I have recently created a HTML5 canvas animation (also using Processing.js).
The problem is that when I switch the browser to a different tab the animation stops playing.
How can I allow the animation to keep playing while the user is on a different tab than the one containing the animation?
Example: http://jsfiddle.net/EyFTr/3/
If you switch tabs the clock stops, but if you open the link a new window and blur the window the clock will still move.
The short answer is you can't.
https://developer.mozilla.org/en/DOM/window.setTimeout
In (Firefox 5.0 / Thunderbird 5.0 / SeaMonkey 2.2) and Chrome 11, timeouts are clamped to firing no more often than once per second (1000ms) in inactive tabs; see bug 633421 for more information about this in Mozilla or crbug.com/66078 for details about this in Chrome.
Browsers in question are a bit old in that quote but its still relevant. This is by design. Its to reduce processor load when the tab isn't active. (Processing.js uses setTimeout
for animations)
Theres a few ways to "fix" this. They involve checking the time, and calculating where the object "should" be based on the time, once the tab becomes active. In your example however though it looks like your code will do that, since its a clock which is based the time anyway.
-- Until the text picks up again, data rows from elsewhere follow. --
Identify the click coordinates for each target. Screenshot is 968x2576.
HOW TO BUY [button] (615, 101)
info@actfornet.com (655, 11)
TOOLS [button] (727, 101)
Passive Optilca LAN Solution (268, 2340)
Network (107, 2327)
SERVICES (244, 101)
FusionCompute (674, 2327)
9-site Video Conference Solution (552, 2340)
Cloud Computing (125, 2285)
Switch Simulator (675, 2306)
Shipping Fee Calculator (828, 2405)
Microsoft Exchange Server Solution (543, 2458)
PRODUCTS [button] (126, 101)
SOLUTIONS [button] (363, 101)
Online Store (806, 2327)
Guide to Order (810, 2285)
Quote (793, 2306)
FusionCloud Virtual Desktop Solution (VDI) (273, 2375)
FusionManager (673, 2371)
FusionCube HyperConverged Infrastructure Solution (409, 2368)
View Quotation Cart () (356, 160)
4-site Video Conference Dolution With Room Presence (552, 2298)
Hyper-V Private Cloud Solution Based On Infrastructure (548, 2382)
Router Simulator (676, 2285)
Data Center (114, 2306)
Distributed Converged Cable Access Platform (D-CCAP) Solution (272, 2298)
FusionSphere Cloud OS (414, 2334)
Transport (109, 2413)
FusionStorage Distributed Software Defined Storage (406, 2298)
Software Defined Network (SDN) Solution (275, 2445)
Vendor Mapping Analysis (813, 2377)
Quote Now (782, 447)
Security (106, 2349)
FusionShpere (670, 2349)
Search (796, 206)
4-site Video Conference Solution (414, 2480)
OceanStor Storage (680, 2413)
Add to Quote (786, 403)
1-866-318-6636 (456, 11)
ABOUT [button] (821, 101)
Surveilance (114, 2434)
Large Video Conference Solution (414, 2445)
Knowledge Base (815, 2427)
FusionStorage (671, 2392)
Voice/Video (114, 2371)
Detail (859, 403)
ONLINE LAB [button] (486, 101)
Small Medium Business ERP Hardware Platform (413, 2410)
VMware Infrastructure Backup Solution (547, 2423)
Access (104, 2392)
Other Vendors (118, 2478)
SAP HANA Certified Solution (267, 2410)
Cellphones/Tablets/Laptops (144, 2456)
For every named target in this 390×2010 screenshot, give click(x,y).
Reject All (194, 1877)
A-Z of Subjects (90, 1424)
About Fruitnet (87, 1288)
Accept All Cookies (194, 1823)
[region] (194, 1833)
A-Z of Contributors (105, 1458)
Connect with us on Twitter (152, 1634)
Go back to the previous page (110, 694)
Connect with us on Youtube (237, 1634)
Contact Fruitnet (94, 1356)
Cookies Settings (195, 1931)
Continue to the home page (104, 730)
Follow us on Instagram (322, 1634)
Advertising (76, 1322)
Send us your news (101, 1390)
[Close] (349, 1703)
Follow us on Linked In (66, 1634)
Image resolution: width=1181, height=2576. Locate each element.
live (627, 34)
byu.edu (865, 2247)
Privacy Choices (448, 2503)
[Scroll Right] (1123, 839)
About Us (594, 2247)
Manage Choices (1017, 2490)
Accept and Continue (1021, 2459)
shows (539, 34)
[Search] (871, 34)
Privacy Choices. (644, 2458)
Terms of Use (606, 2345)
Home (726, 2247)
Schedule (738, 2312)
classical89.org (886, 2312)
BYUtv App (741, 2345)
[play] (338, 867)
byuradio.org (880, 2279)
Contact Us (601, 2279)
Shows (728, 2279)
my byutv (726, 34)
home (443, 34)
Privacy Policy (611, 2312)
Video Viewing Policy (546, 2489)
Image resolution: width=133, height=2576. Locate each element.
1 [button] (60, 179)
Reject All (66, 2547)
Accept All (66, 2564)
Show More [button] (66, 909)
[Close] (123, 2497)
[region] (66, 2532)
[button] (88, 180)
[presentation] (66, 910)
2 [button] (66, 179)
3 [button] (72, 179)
As Loktar suggested, this symptom could be alleviated by checking the time and figuring out where you should be. Here is a function that could do this:
function smartInterval(func, interval){
var last = new Date() - interval,
now,
numMissed;
(function iterate(){
func();
// compute the number of iterations you might have missed
// if you tabbed away and the interval was restricted to 1000ms
now = +new Date();
numMissed = Math.round((now - last) / interval) - 1;
// make up for those iterations that were lost
while (numMissed--) { func(); }
last = +new Date();
setTimeout(iterate, interval);
})();
}
Usage:
smartInterval(function(){console.log('hi');}, 100);
Here is a jsFiddle with an example. Try to comment out the while
loop (while (numMissed--)
) to see that by switching to a tab, you get less numbers. With the while
loop there, however, it appears as if the interval has never changed.
Unfortunately, this might not be of any use to you since you are using Processing.js and the timeouts are set internally.
See setInterval not working properly on Chrome . Essentially browsers will mess around with setInterval when backgrounded to improve performance, so you can't control exactly what happens.